• **WORK INSTRUCTION**:
Could you restate the data word for word?

(Saved entries)
=== Section Start ===
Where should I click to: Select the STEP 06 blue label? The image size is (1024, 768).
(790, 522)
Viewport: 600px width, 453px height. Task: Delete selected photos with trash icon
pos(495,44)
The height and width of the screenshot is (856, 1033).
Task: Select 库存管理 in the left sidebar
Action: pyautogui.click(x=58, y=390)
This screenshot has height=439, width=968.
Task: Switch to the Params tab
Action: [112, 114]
=== Section End ===
• **SOLUTION TO THIS EXERCISE**:
Where should I click to: Select the STEP 06 blue label? The image size is (1024, 768).
(790, 522)
Viewport: 600px width, 453px height. Task: Delete selected photos with trash icon
pos(495,44)
The height and width of the screenshot is (856, 1033).
Task: Select 库存管理 in the left sidebar
Action: pyautogui.click(x=58, y=390)
This screenshot has height=439, width=968.
Task: Switch to the Params tab
Action: [112, 114]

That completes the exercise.